In this section we assume you’ll be using the default TextInputFormat and TextOutputFormat record reader/writer. You may select a different input or output format by configuring the appropriate Hadoop properties (see the custom input format example <input_format_example>.

Mapper

The mapper function in your module will be called for each record in your input data. It receives 3 parameters:

  1. key: the byte offset with respect to the current input file. In most cases, you can ignore it;
  2. value: the line of text to be processed;
  3. writer object: a Python object to write output and count values (see below);
  4. optionally, a jc_wrapper conf object from which to fetch configuration property values (see Accessing Parameters below).

Combiner

The combiner function will be called for each unique key-value pair produced by your map function. It also receives 3 parameters:

  1. key: the key produced by your map function
  2. values iterable: iterate over this parameter to see all the values emitted for the current key
  3. writer object: a writer object identical to the one given to the map function
  4. optionally, a jc_wrapper conf object: a Python object from which to fetch configuration property values (see Accessing Parameters below).

The key-value pair emitted by your combiner will be piped to the reducer.

Reducer

The reducer function will be called for each unique key-value pair produced by your map function. It also receives 3 parameters:

  1. key: the key produced by your map function;
  2. values iterable: iterate over this parameter to traverse all the values emitted for the current key;
  3. writer object: this is identical to the one given to the map function;
  4. optionally, a jc_wrapper conf object, identical to the one given to the map function.

The key-value pair emitted by your reducer will be joined by the key-value separator specified with the --kv-separator option.

Writer Object

The writer object given as the third parameter to both the mapper and reducer functions has the following methods:

  • emit(k, v): pass a (k, v) key-value pair to the framework;
  • count(what, how_many): add how_many to the counter named what. If the counter doesn’t already exist, it will be created dynamically;
  • status(msg): update the task status to msg;
  • progress(): mark your task as having made progress without changing the status message.

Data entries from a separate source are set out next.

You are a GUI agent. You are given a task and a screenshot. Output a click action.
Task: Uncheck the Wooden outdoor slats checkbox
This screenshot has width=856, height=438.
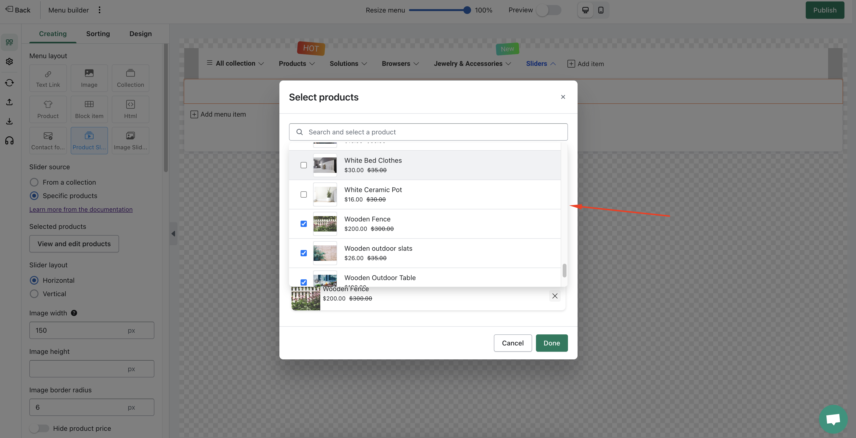303,253
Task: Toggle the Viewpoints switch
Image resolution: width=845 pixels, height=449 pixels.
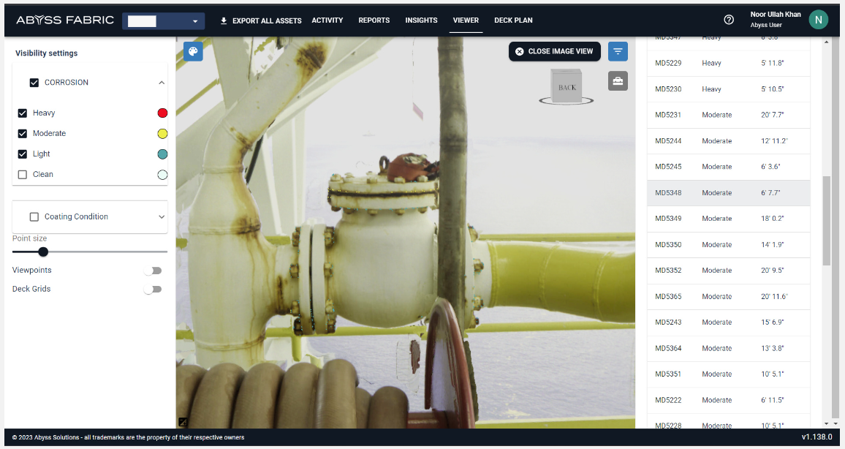Action: (x=152, y=271)
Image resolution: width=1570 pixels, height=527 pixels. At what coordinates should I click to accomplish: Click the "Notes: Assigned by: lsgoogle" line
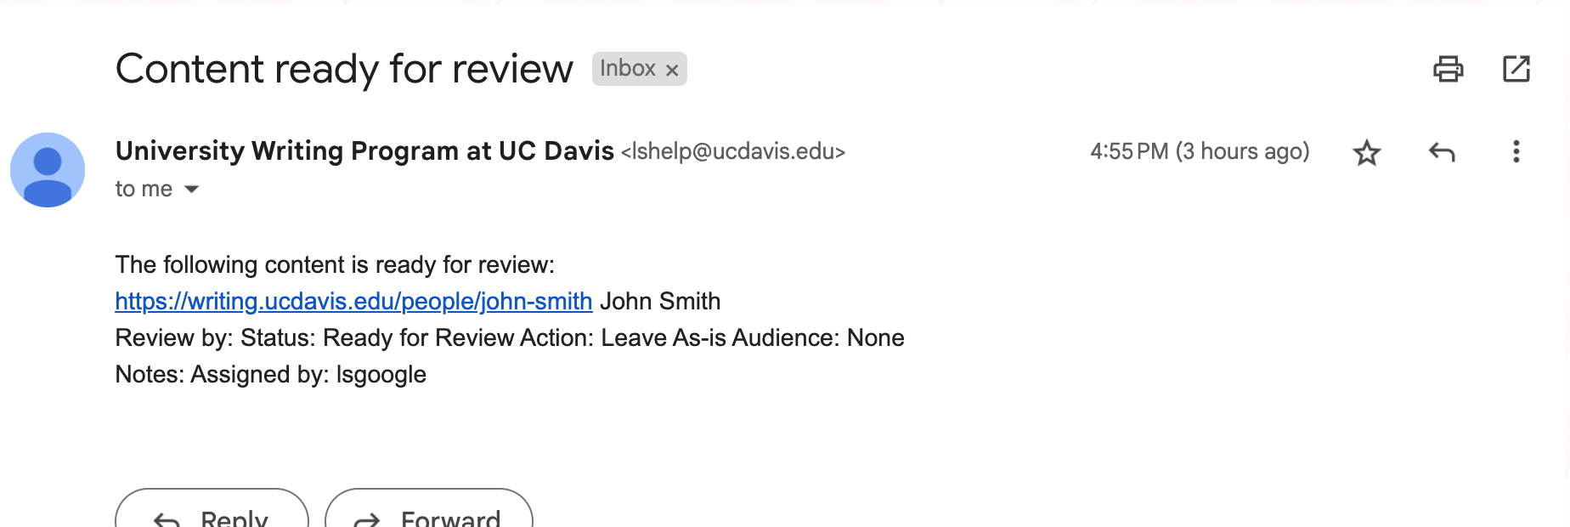pyautogui.click(x=271, y=375)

The latter two methods are useful for keeping your task alive in cases where the amount of computation to be done for a single record might exceed Hadoop’s timeout interval: Hadoop kills a task after a number of milliseconds set through the mapred.task.timeout property – which defaults to 600000, i.e., 10 minutes – if it neither reads an input, writes an output, nor updates its status string.

Accessing Parameters

Pydoop Script lets you access the values of your job configuration properties through a dict-like object, which gets passed as the fourth (optional) parameter to your functions. To see the methods available check out the api.

Naming your Functions

If you’d like to give your map and reduce functions names different from mapper and reducer, you may do so, but you must tell the script tool. Use the --map-fn and --reduce-fn command line arguments to select your customized names. Combiner functions can only be assigned by explicitly setting the --combine-fn flag.

Map-only Jobs

You may have a program that doesn’t use a reduce function. Specify --num-reducers 0 on the command line and your map output will be written directly to file. In this case, you map output will go directly to the output formatter and be written to your final output, separated by the key-value separator.